=== Excerpts from a dataset ===
****************

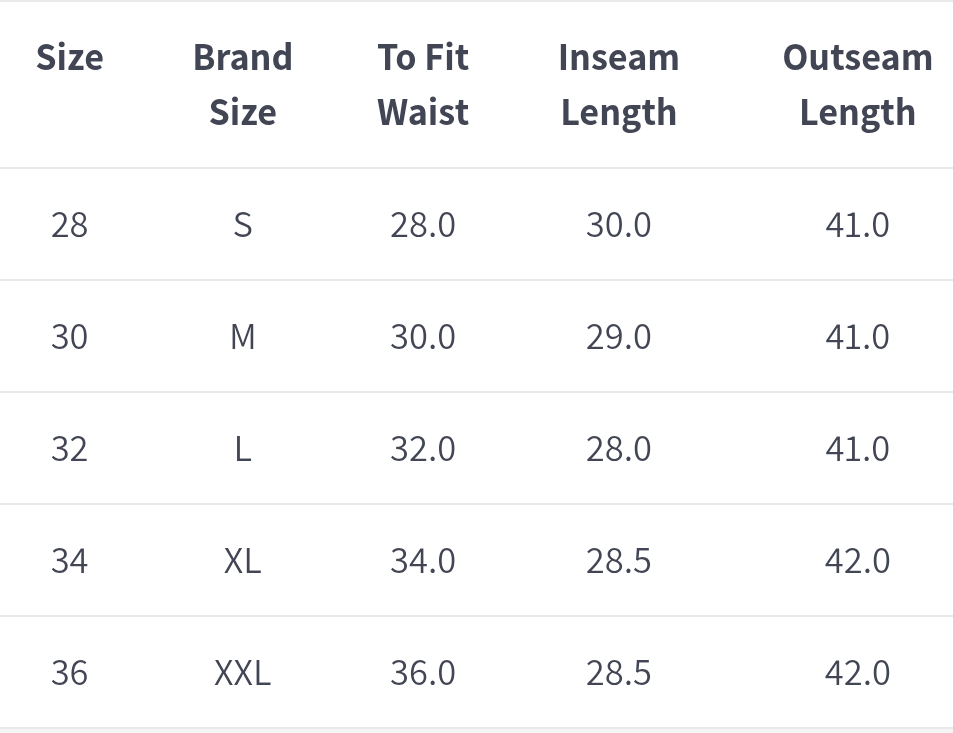Click the Size column header
Screen dimensions: 953x733
[x=69, y=58]
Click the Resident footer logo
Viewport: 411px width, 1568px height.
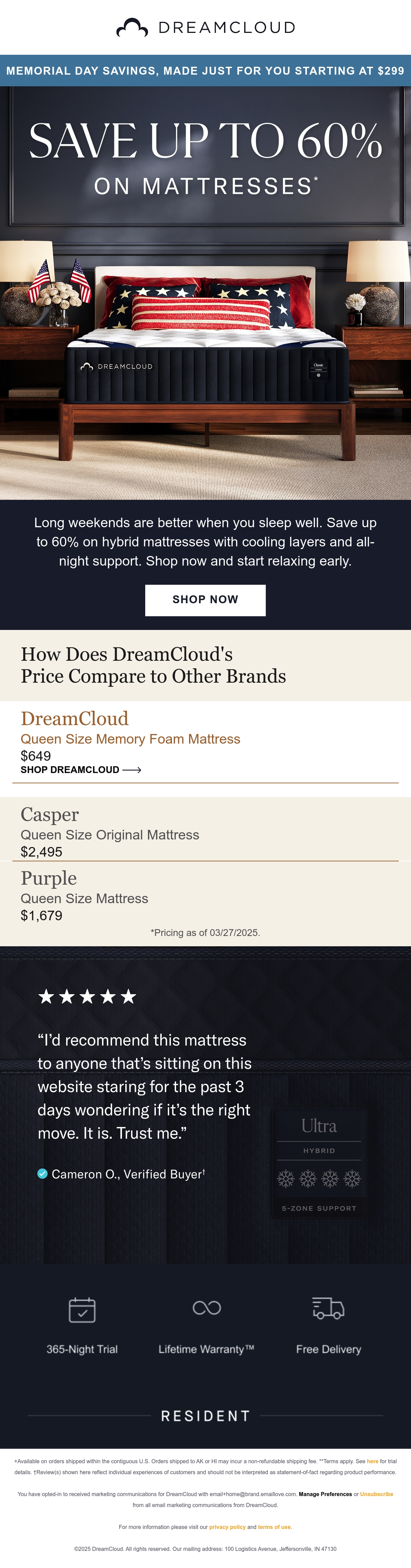205,1416
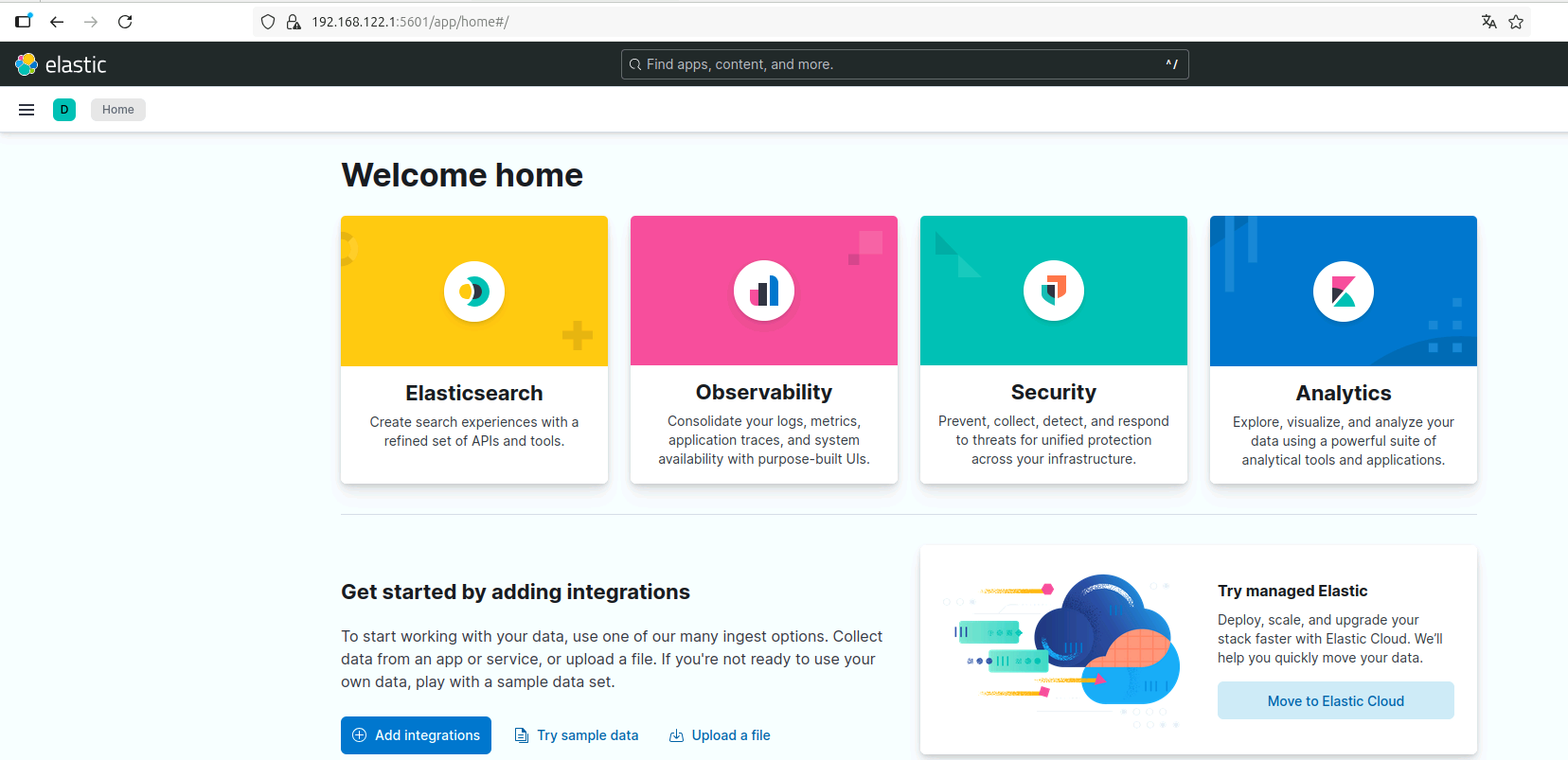Open the Observability card title
This screenshot has height=760, width=1568.
(764, 392)
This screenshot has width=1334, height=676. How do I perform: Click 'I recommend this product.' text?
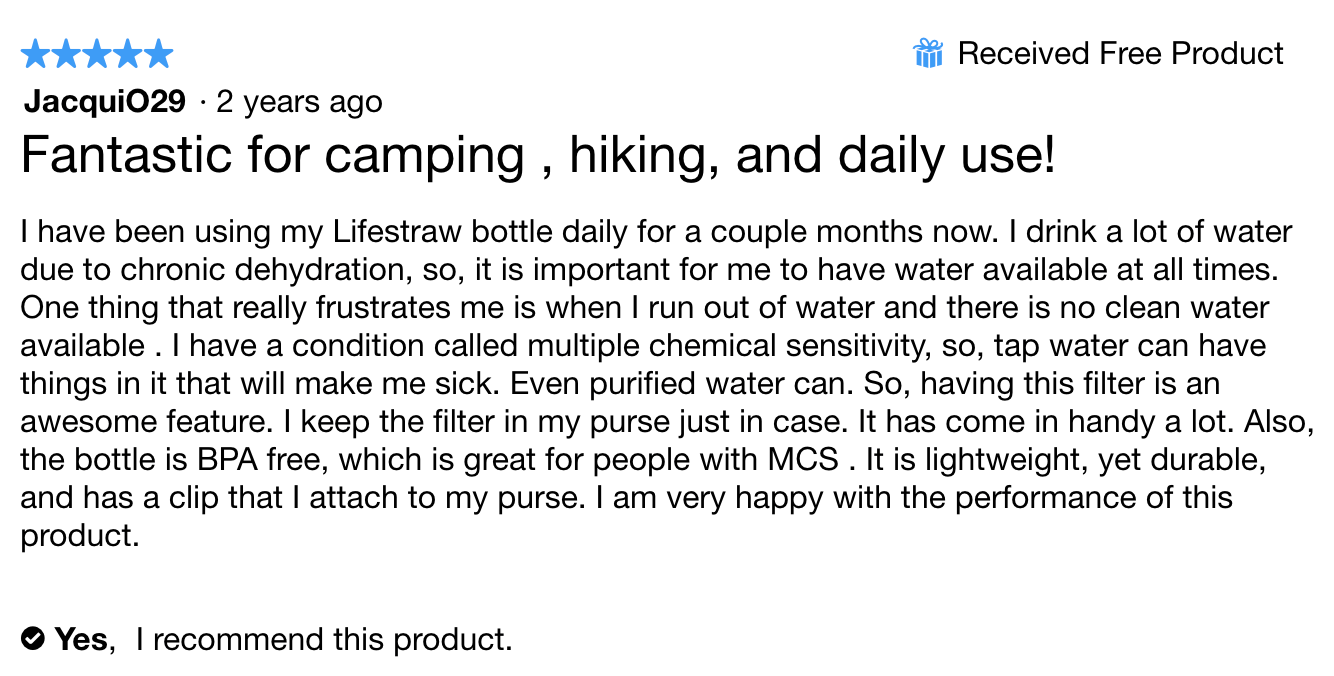(324, 639)
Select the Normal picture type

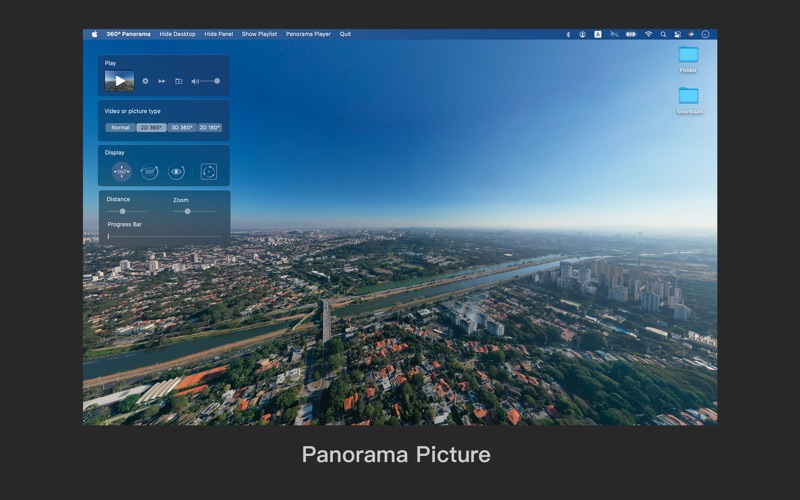pos(120,128)
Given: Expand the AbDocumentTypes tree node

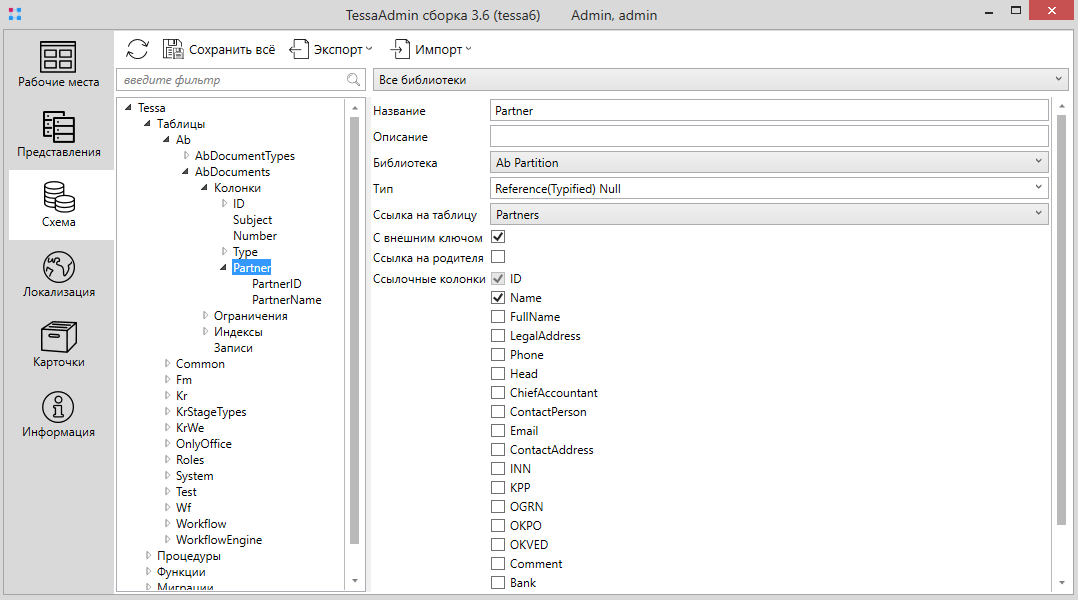Looking at the screenshot, I should point(187,156).
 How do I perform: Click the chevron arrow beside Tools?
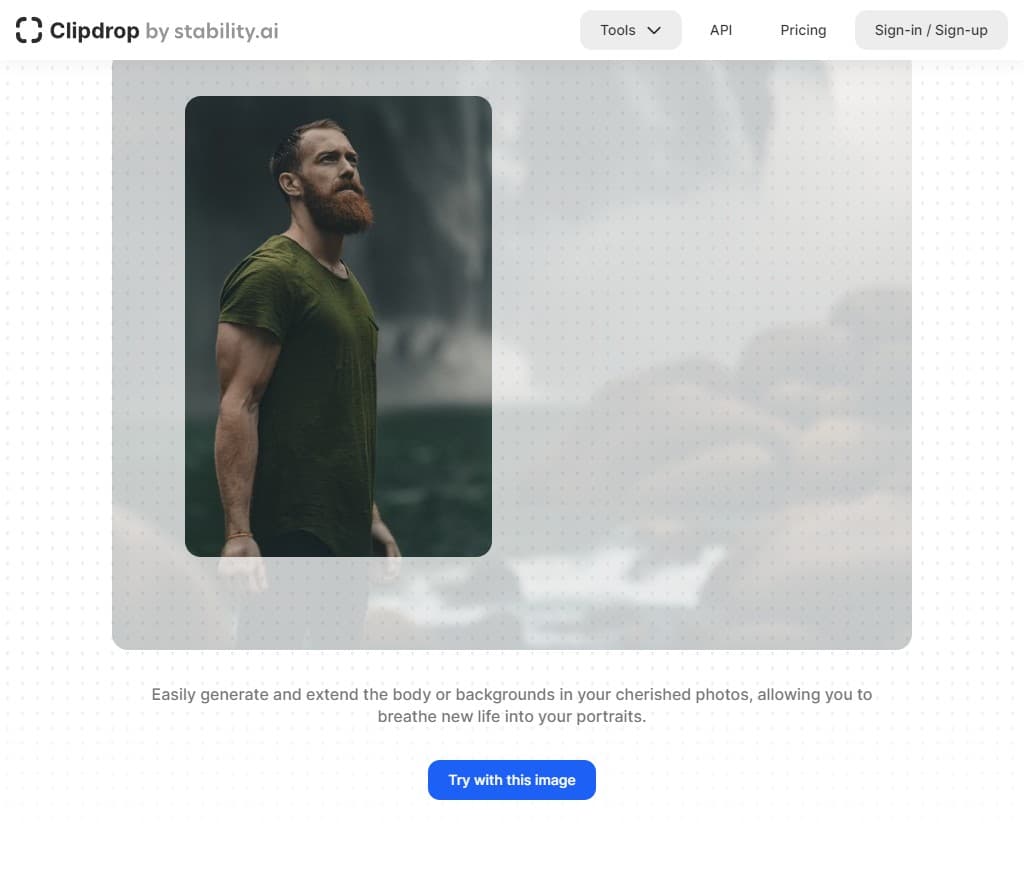click(654, 30)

****************

=== INSTRUCTIONS FOR THE TASK ===
Nothing but the lines from the one with "Viewport: 411px width, 1568px height." through the end of the entries above, both included, should be set down, exactly and without pictures.

=== YOUR RESPONSE ===
Viewport: 411px width, 1568px height.
205,1416
Open the Observability card title
This screenshot has height=760, width=1568.
(764, 392)
This screenshot has width=1334, height=676. How do I perform: Click 'I recommend this product.' text?
(324, 639)
Select the Normal picture type

pos(120,128)
Given: Expand the AbDocumentTypes tree node

Looking at the screenshot, I should point(187,156).
 How do I perform: Click the chevron arrow beside Tools?
click(654, 30)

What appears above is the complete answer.